Newburyport receives $400K for Market Landing Park project

Sep. 26—NEWBURYPORT — The state's secretary of energy and environmental affairs traveled to the waterfront Friday to celebrate the city receiving a $400,000 grant.

Newburyport received word last week that it was awarded the Parkland Acquisitions and Renovations for Communities grant from the state to be used for the $11 million Market Landing Park construction and expansion project.

The project is designed to convert a number of the city's waterfront parking lots into additional park space that would flank the east and west sides of the 4.6-acre site, which is also known as Waterfront Park and is adjacent to the Mayor Peter J. Matthews Memorial Boardwalk along the Merrimack River.

Energy and Environmental Affairs Secretary Beth Card was joined in Waterfront Park on Friday afternoon by Mayor Sean Reardon, City Council President Heather Shand, Senior Project Manager Geordie Vining and Director of Planning and Development Andy Port to get a closer look at the project.
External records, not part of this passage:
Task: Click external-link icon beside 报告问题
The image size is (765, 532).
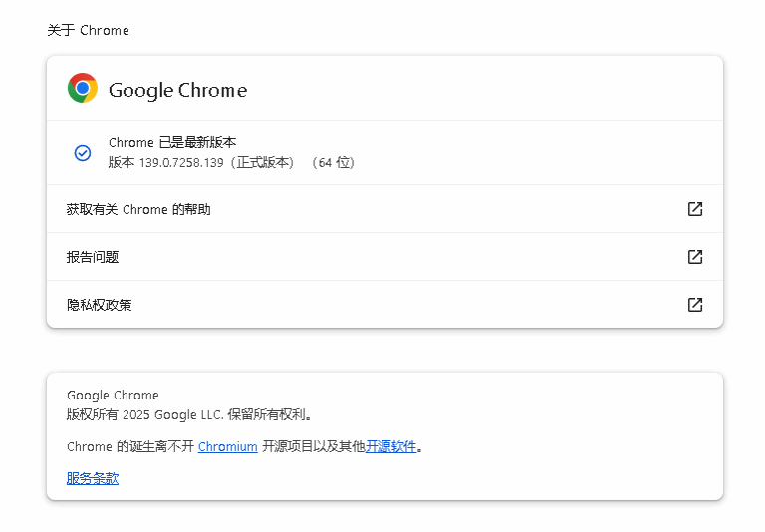Action: (695, 257)
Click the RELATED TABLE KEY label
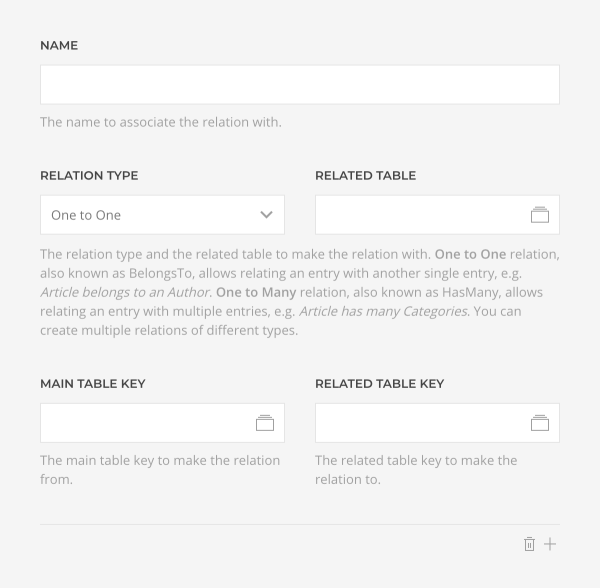Viewport: 600px width, 588px height. coord(380,384)
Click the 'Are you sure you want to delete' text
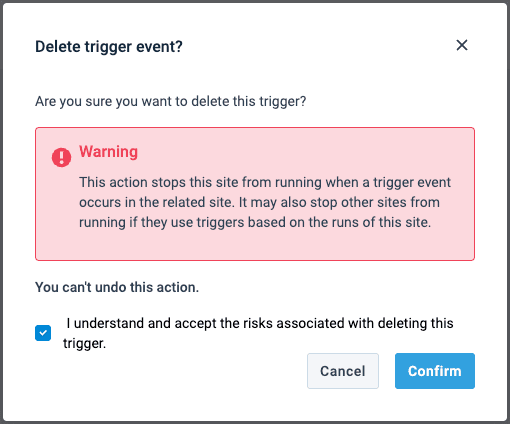The image size is (510, 424). [x=171, y=101]
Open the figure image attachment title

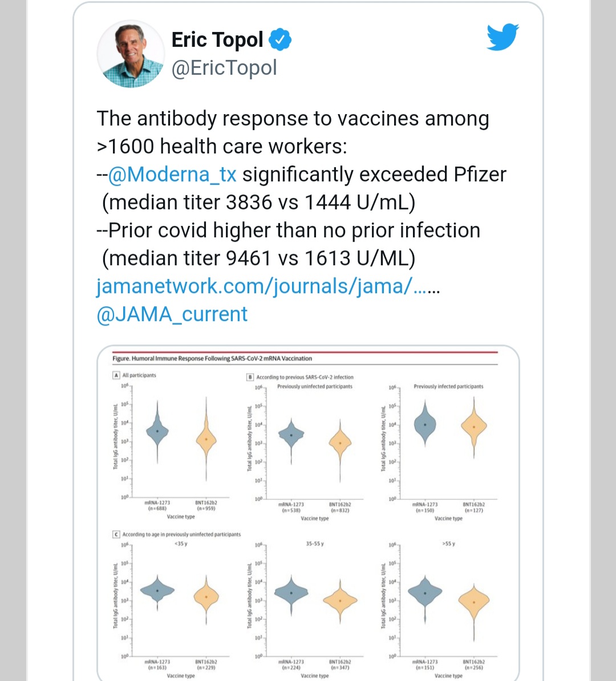(212, 358)
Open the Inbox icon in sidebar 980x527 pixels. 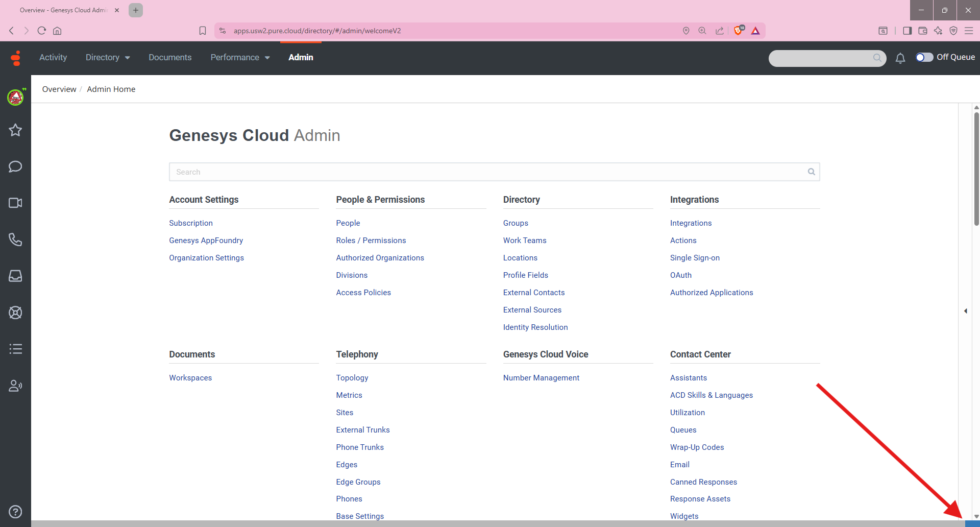click(15, 276)
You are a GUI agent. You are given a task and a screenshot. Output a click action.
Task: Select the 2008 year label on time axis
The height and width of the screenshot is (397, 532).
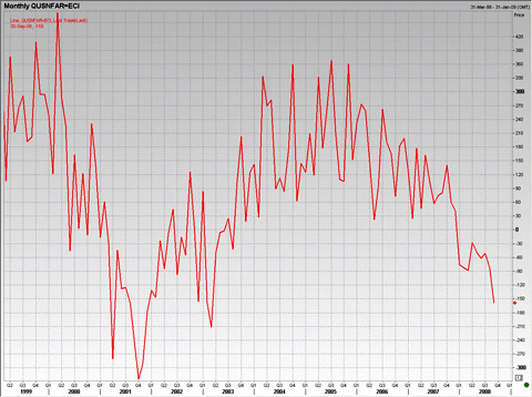point(484,391)

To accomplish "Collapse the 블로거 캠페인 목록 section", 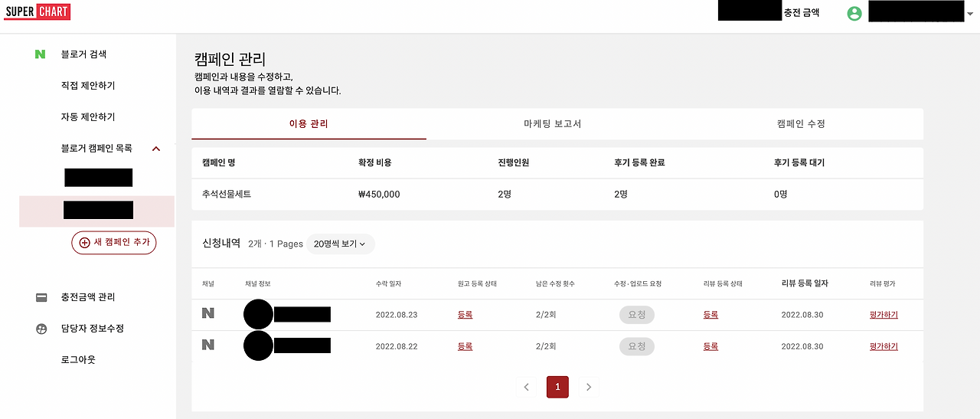I will coord(156,149).
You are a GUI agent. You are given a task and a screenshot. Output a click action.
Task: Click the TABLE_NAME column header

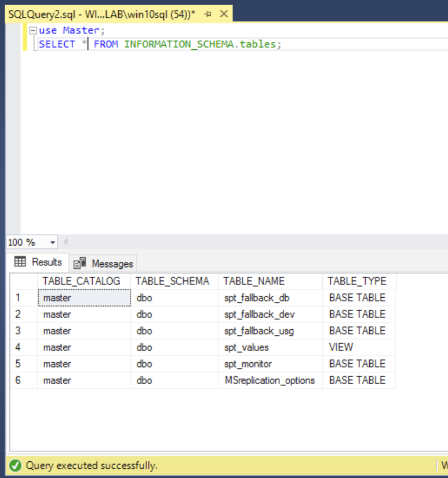tap(254, 281)
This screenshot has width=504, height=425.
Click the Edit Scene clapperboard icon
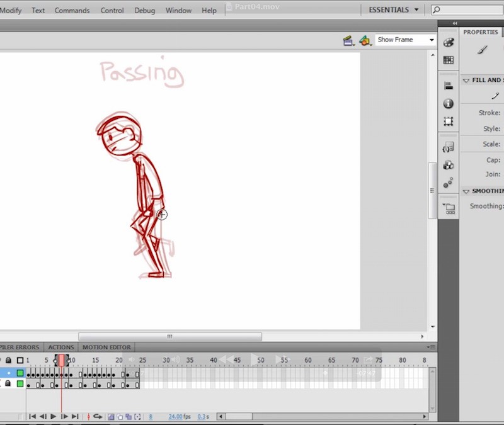348,40
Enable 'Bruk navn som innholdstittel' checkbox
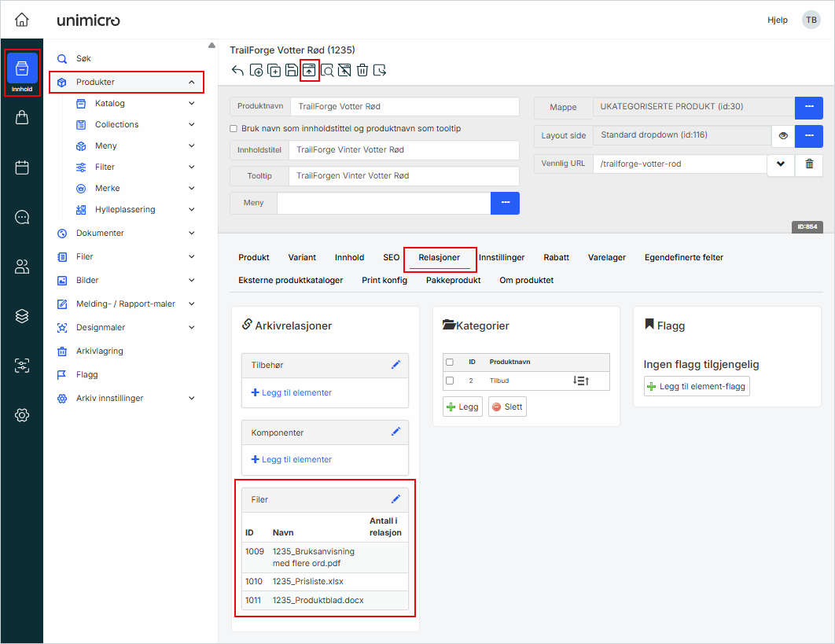The width and height of the screenshot is (835, 644). point(234,128)

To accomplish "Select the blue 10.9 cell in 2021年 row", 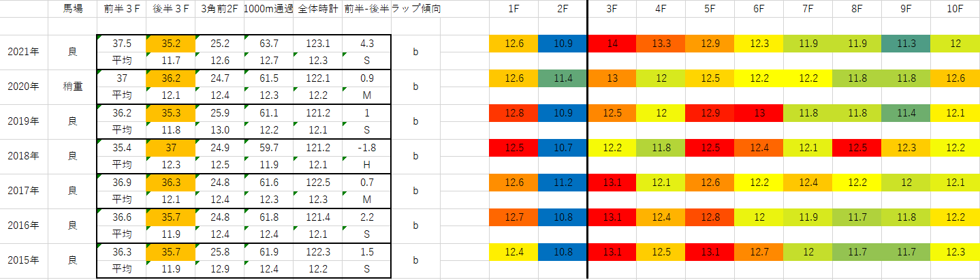I will pos(563,44).
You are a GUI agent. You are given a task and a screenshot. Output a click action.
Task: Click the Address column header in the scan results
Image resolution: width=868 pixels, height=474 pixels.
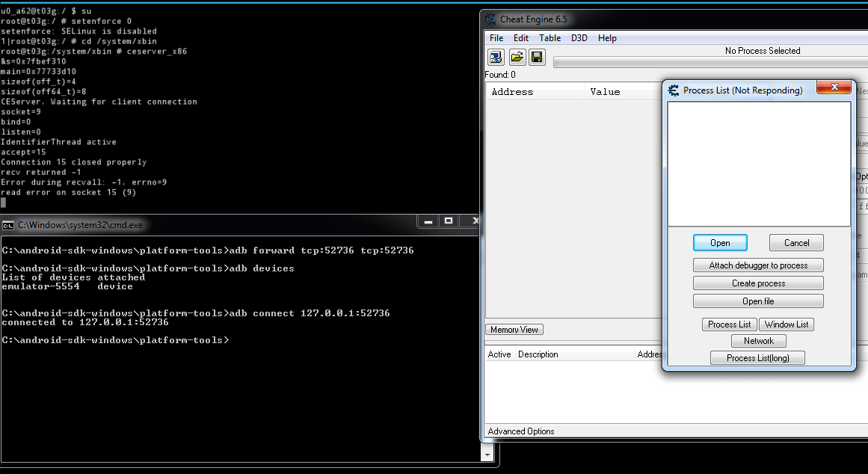(535, 90)
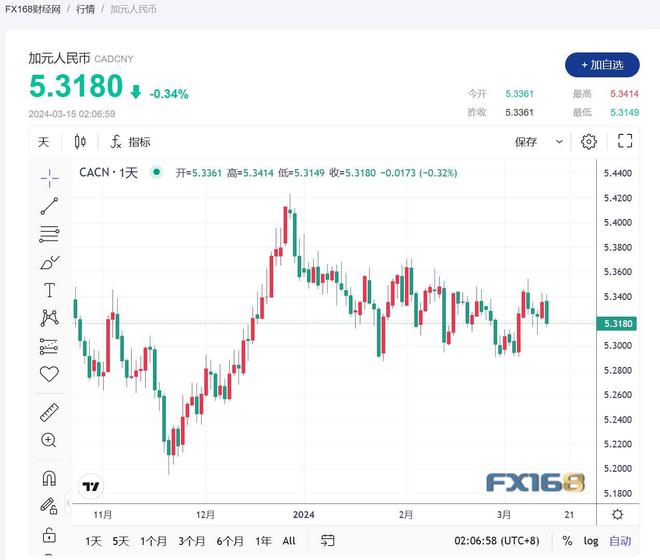The height and width of the screenshot is (560, 660).
Task: Toggle magnet snap mode
Action: click(x=49, y=478)
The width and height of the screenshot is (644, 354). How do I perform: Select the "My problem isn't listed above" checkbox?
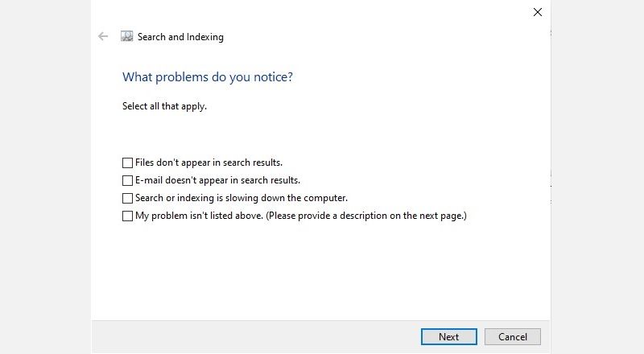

Card had been marking Climate Week with visits to Wellfleet, Plymouth, Melrose, Reading, North Reading and Lowell, among other locations. She said Newburyport's Market Landing Park project is "incredible."

"This is reflective of the importance of state and local partnerships, and the teamwork that is needed to make this kind of work move ahead," Card said. "It helps us all advance our climate mitigation and climate resiliency goals."

Reardon echoed the secretary's comments and praised the work of the city's Planning & Development Department.

"Good planning leads to good results and I think you have to have good plans to get some of these grants," he said.

Vining said people have been fighting over the Central Waterfront for generations, but the current project is the best plan to have come forward.

"There have been so many different visions presented and many of them in the past would collapse under their own weight. Many people feel that it was actually good that we went through all of that struggle and have gotten to this point," he said. "And, in terms of climate resiliency, if this project had been done 10 years ago, we would not have been able to focus on climate resiliency in the same way."

The Newburyport Redevelopment Authority transferred ownership of the site to the city and dissolved a few years ago.

But the expansion portion of the project actually began in 2019 when parking spaces were removed from the west and east municipal waterfront parking lots and the lawn was also expanded.

"This really has been a long road," Shand said. "We dissolved the NRA in 2019, which got us to this point where we can actually have the add-on park put on last year."

The state's $400,000 grant is expected to be added to a $3 million loan backed by the city's Community Preservation Committee that was approved by the City Council in July.

The Community Preservation Committee manages the city's Community Preservation Act funding, which is matched by the state.

Construction on Phase 1 of the project is expected to begin next spring and will include a new shared use path that Port said would complete the connection to the city's smart growth district near the MBTA commuter rail station on the Newbury border.

"All of that connectivity that creates between that area and the downtown is very important," he said.

Port said the project would raise park areas to protect them from sea level rise.

The same would be done with the visitors restroom building.

"We will also have drought- and salt-tolerant plantings," he said.